Summer camp, warfare style: Like a frozen turkey plunged into boiling oil, a group of American tourists descend from an air-conditioned van into the scorching heat of the West Bank. Flashing smiles all around, they march into Caliber 3, a local shooting range.
“Move it!” the Israeli guide suddenly yells. “Destroy that ,” he orders them, and they charge, guns loaded, at cardboard targets.
Gush Etzion has become a hot destination in recent months for tourists seeking an Israeli experience like no other: The opportunity to pretend-shoot a terror operative. Residents of the nearby settlements, who run the site, offer day-trippers a chance to hear stories from the battleground, watch a simulated assassination of terrorists by guards, and fire weapons at the range.
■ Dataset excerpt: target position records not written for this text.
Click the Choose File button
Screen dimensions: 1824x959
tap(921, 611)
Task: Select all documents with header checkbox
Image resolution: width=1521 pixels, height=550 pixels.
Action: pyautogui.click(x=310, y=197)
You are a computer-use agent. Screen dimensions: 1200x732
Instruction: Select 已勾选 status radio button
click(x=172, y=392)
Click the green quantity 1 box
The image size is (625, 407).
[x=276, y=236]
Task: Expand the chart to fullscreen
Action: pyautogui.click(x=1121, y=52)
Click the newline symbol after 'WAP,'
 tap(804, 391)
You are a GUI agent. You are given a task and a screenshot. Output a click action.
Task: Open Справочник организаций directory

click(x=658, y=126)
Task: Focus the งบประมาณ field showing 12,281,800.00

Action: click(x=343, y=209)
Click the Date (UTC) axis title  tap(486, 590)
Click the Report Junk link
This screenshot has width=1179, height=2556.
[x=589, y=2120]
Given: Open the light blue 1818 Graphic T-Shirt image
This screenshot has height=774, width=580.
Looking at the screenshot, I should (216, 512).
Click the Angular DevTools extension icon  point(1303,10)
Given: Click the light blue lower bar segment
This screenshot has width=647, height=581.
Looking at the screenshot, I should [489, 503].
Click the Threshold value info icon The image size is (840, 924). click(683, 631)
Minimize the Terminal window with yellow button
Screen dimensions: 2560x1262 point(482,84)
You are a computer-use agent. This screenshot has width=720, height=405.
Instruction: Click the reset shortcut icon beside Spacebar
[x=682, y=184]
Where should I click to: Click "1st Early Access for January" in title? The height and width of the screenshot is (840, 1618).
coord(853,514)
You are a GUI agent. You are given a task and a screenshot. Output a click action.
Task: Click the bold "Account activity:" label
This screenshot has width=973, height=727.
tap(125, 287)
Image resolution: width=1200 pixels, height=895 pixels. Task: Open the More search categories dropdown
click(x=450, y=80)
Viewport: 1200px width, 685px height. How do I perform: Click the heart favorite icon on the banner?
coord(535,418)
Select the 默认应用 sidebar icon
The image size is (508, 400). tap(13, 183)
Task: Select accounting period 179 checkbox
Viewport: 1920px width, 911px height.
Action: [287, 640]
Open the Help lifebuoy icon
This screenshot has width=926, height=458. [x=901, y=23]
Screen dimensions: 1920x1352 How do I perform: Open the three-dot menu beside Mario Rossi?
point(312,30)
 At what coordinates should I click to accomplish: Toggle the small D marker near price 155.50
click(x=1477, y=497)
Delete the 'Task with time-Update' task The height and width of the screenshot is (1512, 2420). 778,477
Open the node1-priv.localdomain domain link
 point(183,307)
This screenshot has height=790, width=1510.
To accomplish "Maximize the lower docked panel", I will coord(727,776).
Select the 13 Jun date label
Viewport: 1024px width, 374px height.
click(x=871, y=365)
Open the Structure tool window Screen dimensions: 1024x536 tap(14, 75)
Michel Brown, 40, a Miami banker, chose to take his wife and three children to the range with the purpose of “teaching them values.”
Upon entering the range, his five-year-old daughter (above), Tamara, bursts into tears. A half hour later, she is holding a gun and shooting clay bullets like a pro.
“This is part of their education,” Michel says as he proudly watches his daughter. “They should know where they come from and also feel some action.”
The word used for terrorist in Hebrew is “Mechabel” (mechablim for terrorists). In Israeli discourse this is a synonym for Palestinian.